プールが休業する年末の空いた時間にどこを歩こうかと考えていたのですが、そうだ玉川上水で歩き切っていない区間を歩こうと思い立ちました。
その区間だけだと歩くには短いので、井の頭公園から三鷹、境浄水場そして小金井公園間も歩いてみました。本当に、何度歩いても好きな道です。
小金井公園を過ぎて五日市街道と小金井街道の交差点で、「あっ、この場所は見たことがある」と思いました。
交差点に古い大きな民家そして反対側には竹やぶがあったのですが、幼稚園の頃から小学生の頃まで、年に1〜2回はその場所を通っていました。ここ半世紀ほどは通る機会がなかったのに、セピア色どころか当時のまま、その風景がありました。
ああ、私はあの頃から何度もこの玉川上水のあたりを通っていたのか。
何だかそのご縁のようなものに、ちょっと感激しました。
ただ当時の玉川上水は、まったく別の風景だった可能性があります。
・1965年3月31日ー浄水場機能の東村山浄水場への移転により、淀橋浄水場廃止。杉並区高井戸の水路は一部を残し暗渠化。千川上水取水分を除き、原水は小平監視所(東京都小平市、1963年完成)から東村山浄水場へ送水。
・1967年ー杉並区高井戸以東の水路の一部が中央自動車道建設用地に転用される。
・1971年ー大蔵省印刷局王子工場が千川上水からの取水を停止。以降、小平監視所以東はほぼ空堀化。ただし、三田用水への配水のため、境浄水場からは放水。
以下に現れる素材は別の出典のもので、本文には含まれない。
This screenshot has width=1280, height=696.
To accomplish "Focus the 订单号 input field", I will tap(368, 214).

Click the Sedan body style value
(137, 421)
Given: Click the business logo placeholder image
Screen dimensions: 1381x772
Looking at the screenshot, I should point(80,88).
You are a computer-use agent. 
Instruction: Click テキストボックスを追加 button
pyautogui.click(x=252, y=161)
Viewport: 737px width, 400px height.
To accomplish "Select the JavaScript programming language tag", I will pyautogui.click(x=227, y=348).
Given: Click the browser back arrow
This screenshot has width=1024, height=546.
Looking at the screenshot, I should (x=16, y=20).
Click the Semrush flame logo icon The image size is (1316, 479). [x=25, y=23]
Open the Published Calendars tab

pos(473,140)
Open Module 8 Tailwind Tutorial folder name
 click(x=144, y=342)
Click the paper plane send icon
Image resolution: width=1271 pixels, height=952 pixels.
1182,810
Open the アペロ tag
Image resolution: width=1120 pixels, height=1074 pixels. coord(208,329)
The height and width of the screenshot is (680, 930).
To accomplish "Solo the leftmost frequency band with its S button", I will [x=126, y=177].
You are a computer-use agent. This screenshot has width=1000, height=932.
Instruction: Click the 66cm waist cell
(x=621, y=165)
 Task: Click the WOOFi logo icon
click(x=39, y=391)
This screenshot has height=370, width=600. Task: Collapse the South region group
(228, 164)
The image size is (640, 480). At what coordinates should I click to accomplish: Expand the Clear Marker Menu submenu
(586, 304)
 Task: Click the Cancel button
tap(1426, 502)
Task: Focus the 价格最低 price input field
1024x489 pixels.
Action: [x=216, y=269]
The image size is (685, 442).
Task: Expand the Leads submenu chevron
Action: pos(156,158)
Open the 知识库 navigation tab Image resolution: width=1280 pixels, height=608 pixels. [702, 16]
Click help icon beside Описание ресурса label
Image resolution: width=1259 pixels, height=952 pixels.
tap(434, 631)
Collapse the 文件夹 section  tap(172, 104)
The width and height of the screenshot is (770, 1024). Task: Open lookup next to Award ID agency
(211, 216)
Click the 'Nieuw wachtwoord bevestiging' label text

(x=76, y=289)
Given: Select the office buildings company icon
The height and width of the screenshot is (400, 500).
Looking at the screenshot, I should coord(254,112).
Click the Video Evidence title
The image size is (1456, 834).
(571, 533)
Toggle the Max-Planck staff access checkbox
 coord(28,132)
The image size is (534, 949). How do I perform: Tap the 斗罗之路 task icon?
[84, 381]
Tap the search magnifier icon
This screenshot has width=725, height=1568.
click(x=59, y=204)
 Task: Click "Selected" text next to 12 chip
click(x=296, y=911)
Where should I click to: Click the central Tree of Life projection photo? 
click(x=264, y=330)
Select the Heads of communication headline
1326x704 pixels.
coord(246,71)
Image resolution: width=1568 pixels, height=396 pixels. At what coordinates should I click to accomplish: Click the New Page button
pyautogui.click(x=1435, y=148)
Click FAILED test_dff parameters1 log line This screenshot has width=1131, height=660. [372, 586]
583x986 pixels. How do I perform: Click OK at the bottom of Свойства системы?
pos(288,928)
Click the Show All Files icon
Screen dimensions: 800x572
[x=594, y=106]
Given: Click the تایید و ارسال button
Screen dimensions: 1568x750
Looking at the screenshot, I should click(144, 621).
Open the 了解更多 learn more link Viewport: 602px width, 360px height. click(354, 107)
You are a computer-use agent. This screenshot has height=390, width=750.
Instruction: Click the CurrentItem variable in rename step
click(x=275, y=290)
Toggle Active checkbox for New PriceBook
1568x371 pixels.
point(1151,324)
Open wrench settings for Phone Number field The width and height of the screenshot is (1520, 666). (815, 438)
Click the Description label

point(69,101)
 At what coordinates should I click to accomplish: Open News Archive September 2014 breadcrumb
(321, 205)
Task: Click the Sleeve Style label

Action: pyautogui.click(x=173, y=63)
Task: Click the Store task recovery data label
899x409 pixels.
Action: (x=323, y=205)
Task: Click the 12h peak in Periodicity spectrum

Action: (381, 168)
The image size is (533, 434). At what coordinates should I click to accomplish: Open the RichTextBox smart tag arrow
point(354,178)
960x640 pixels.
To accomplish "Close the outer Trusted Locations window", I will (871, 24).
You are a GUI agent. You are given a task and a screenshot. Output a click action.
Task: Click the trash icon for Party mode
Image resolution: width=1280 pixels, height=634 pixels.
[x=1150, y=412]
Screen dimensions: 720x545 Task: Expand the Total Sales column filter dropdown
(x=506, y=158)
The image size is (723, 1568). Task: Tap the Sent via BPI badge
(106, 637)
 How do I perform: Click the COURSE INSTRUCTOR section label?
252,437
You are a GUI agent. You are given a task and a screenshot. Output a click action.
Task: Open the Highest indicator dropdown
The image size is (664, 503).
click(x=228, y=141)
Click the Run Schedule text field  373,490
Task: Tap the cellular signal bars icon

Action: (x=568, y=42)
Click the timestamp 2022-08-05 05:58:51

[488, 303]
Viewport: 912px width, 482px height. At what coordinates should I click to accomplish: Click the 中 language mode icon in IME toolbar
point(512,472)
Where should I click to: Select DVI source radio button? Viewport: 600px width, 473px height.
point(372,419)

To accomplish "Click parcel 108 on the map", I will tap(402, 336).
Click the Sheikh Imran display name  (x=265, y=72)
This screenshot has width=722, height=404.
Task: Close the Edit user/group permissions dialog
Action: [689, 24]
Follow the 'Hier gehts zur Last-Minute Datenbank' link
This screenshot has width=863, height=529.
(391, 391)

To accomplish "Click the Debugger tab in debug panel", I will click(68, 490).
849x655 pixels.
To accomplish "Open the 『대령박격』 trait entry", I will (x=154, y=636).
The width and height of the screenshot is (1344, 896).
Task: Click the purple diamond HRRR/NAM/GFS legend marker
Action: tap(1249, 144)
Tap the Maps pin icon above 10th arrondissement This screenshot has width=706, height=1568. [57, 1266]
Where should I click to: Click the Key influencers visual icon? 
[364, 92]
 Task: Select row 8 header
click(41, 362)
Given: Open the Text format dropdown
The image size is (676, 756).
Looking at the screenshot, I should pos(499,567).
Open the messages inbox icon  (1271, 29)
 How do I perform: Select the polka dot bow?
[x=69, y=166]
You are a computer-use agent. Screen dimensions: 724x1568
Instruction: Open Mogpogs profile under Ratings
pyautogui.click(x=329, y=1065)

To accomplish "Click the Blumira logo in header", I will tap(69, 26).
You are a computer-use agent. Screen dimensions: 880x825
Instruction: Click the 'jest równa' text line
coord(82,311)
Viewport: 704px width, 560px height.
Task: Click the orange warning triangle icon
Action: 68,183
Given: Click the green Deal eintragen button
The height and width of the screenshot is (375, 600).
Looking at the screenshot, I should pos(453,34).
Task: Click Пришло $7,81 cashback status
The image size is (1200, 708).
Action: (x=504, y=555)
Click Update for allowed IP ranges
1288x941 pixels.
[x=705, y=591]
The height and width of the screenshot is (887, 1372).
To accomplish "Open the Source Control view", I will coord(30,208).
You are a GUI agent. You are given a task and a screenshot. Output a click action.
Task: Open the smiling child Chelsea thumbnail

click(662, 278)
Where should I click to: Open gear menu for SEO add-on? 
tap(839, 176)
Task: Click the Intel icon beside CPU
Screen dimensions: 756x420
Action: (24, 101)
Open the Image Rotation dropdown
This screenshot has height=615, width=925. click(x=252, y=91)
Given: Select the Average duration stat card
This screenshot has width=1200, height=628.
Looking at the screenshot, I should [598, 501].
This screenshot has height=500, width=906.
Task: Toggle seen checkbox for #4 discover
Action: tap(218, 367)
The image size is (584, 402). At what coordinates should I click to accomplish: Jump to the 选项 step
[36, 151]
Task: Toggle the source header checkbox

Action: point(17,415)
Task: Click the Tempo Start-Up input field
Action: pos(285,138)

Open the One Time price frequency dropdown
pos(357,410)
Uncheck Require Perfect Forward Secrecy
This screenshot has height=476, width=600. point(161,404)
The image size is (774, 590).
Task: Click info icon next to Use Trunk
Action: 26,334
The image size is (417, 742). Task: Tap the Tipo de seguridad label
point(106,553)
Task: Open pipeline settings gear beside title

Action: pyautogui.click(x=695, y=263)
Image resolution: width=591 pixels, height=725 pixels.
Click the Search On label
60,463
東京砂漠と言われた時代、そして恵比寿が工場地帯だった時代の玉川上水です。
あの頃はこの交差点を通過しても、目にも入らないくらい荒れ果てて、打ち捨てられた水路の姿だったのかもしれませんね。
・1986年8月27日ー東京都の「清流復活事業」により、小平監視所以東に下水処理水を使用して水流が復活。
今の姿に戻るには20年ほどの時間が必要だったようです。
当時、植えられた木々もまばらで背丈もそれほど大きくなかったのに、いまではあの半世紀前に見た家と竹やぶよりも昔からあった森かと思うような風景です。
それから四半世紀後に、偶然玉川上水の近くに住んだことがきっかけで水に関心が出て、あちこち散歩をしているのですから、人生というのは不思議ですね。
というわけで、この幼少時の記憶を散歩しようと、次の散歩の計画ができたのでした。